Thinking about Topic Maps and dates

I had an idle thought about using topic-maps’ processing model (or even topic maps themselves) to represent the information encoded in RSS and RSS data resources. The attraction is that topic maps have a concept of merging built in, so writing an aggregator would in principle be straightforward.

Obviously stories are topics, and categories are topics. What about dates? These become what in topic-maps are called occurences (the concept of occurrence is stretched a little). I assume any topic-map query-engine is willing to do grouping and sorting on topics according to occurrence values?

This got me thinking about dates in metadata. Most metadata examples I’ve seen use what might be called free-form dates. This is perhaps OK within one, isolated database, but when I am merging two topic-maps, how does my computer know how to compare dates in random formats like 13 Oct 02 and 2002-09-22? I would rather not rely on the cute guessing games that programs like Microsoft® Excel resort to (e.g., if I enter 12-09-2002 and 13-09-2002 in separate cells, they end up holding 9 December and 13 September).

My suggestion is that the occurrence-types that subclass special topics that are conventionally used for dates in particular formats. These special topics in turn would require published subject indicators. I have created a page that contains PSIs for Date-Time occurrence types to illustrate the idea. Note! this is just for discussion. Also, it really needs an attached machine-processable metadata resource (in XTM, say).

Another slightly weird approach would be to reify the dates. That is, create topics representing the dates themselves. The relationship between story and the date it is published on then is represented as an association between the story topic and the date topic.

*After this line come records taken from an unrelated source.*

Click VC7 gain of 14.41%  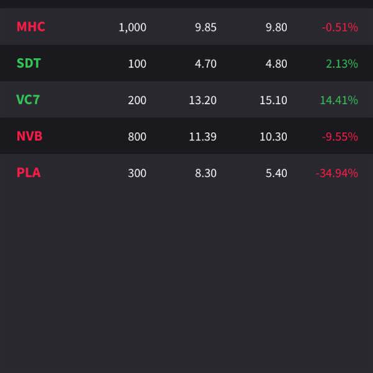click(x=339, y=100)
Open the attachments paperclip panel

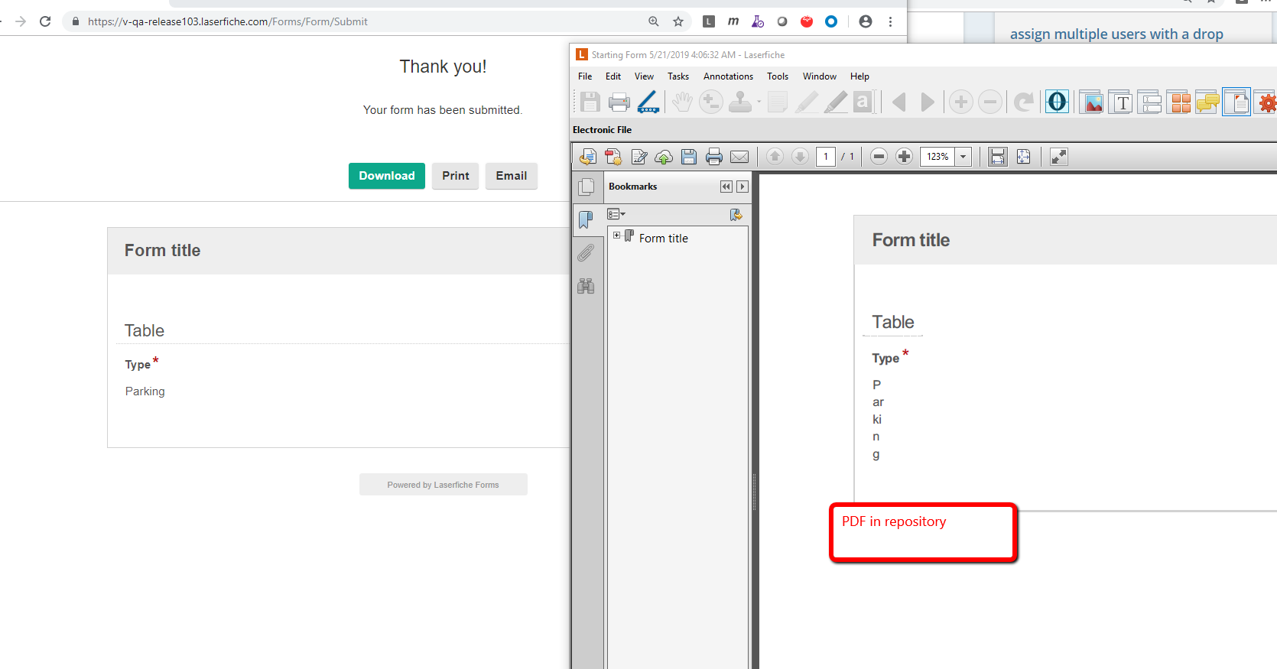tap(586, 253)
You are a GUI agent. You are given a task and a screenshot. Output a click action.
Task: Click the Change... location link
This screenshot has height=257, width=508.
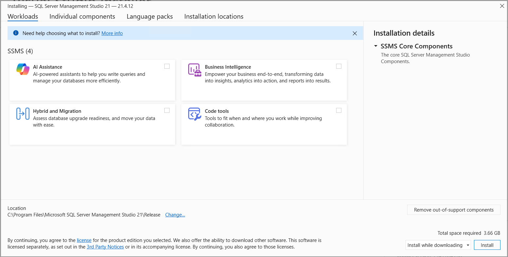point(175,215)
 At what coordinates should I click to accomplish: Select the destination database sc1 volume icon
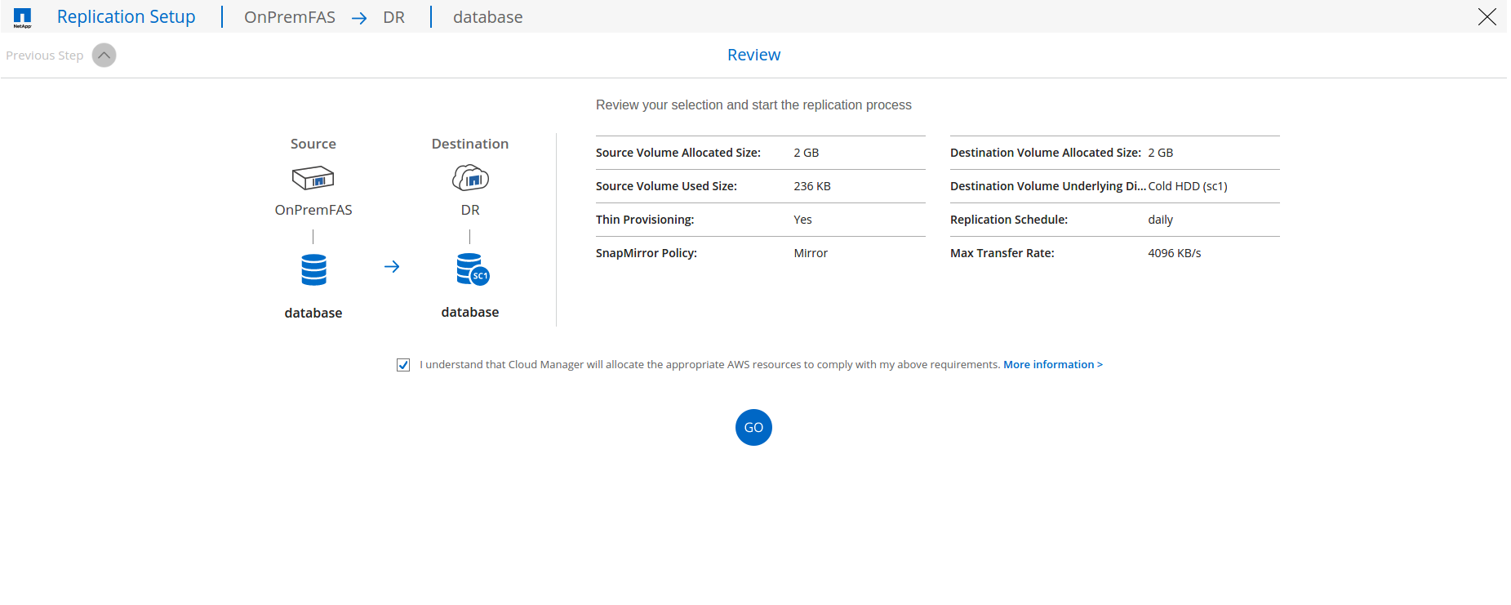pyautogui.click(x=472, y=269)
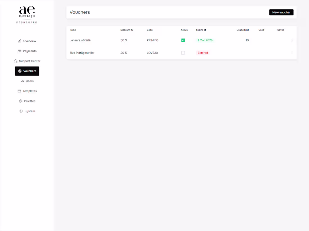Click the Palettes color icon
The width and height of the screenshot is (309, 231).
pos(20,101)
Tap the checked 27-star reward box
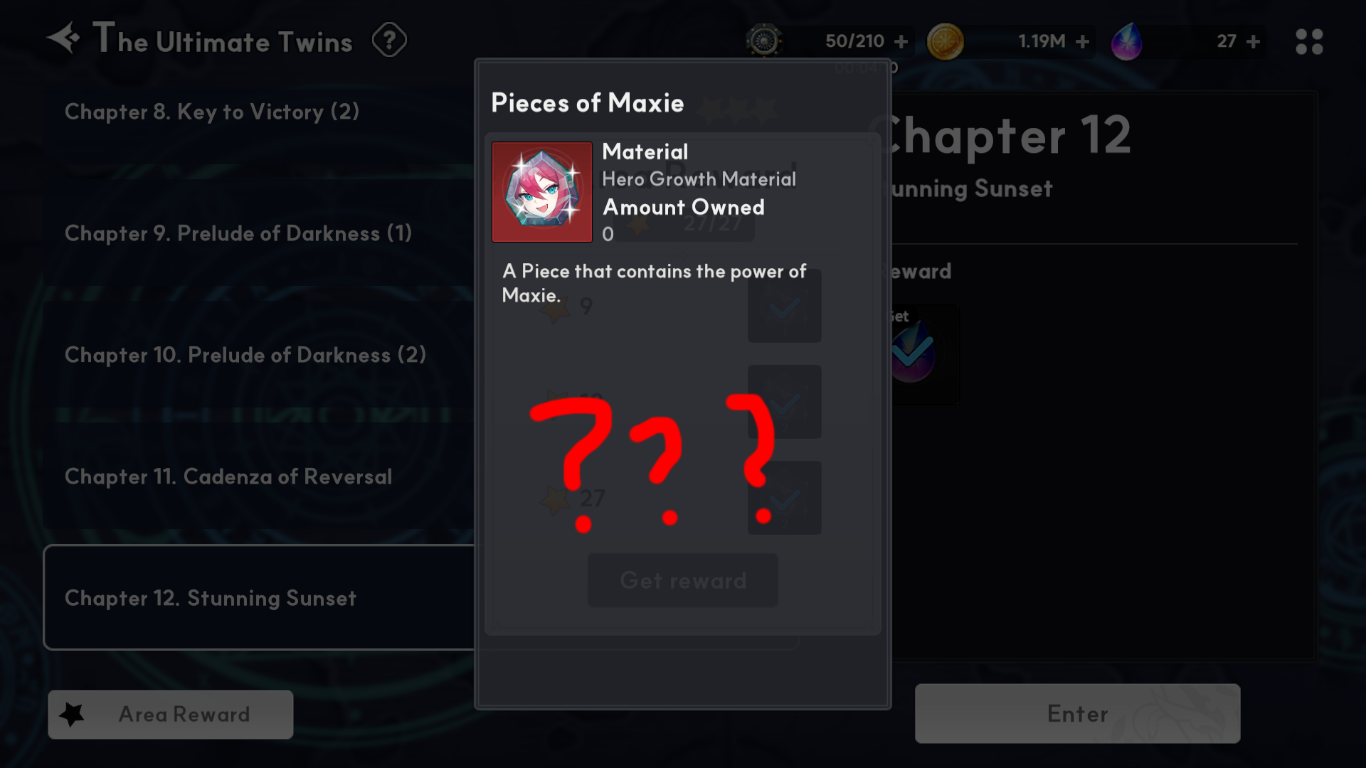The height and width of the screenshot is (768, 1366). pos(785,498)
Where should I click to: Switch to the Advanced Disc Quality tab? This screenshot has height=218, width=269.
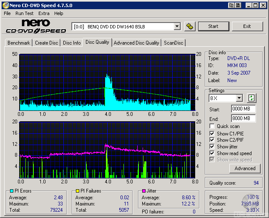pos(136,43)
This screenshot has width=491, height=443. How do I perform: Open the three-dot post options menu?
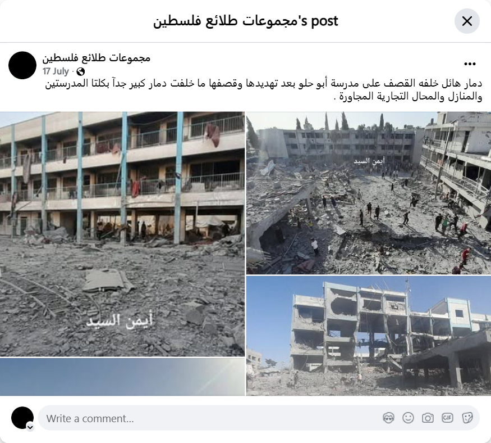[470, 64]
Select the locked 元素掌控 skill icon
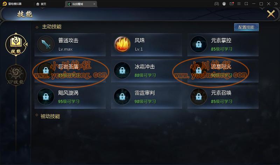 (x=198, y=44)
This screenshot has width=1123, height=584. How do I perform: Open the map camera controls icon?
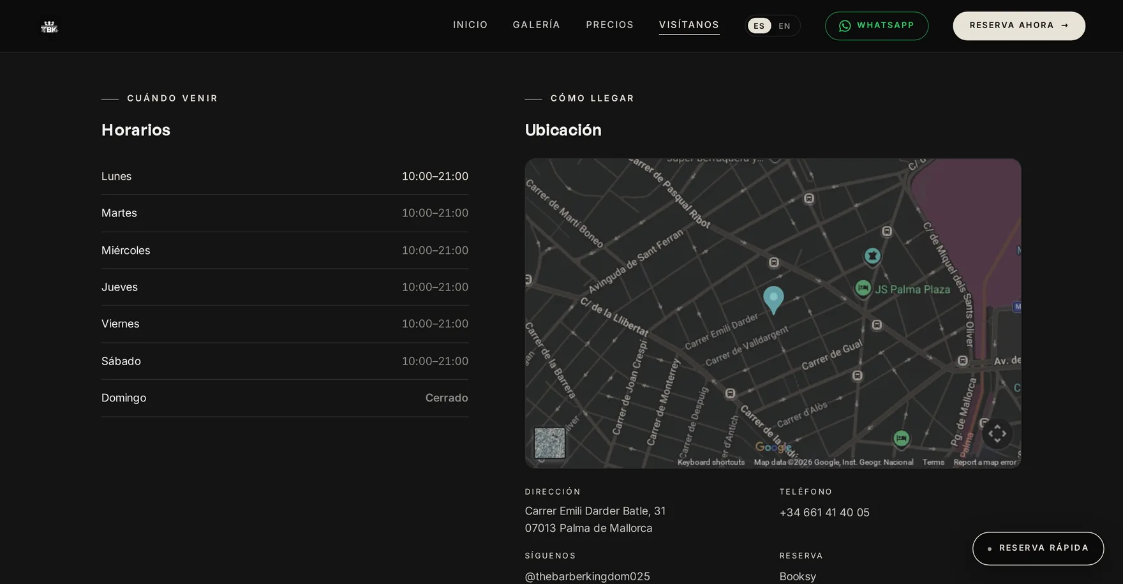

Date topics would use PSIs with a format like http://psi.example.com/2002/date/#2002-09-22 or http://psi.example.com/2002/date/?d=2002-09-22 (the latter has the advantage of being able to run a check on the format of its param). Probably less efficient than using occurences.

The future is now!

Today and for the next three weeks we are showing the last four episodes of Black Butterflies. Because we were away in Canada for a fortnight, we are posting some of the episodes early. If you want to maintain the weekly suspense between episodes, please simply refrain from following the links until the date written underneath it. Sorry for any confusion.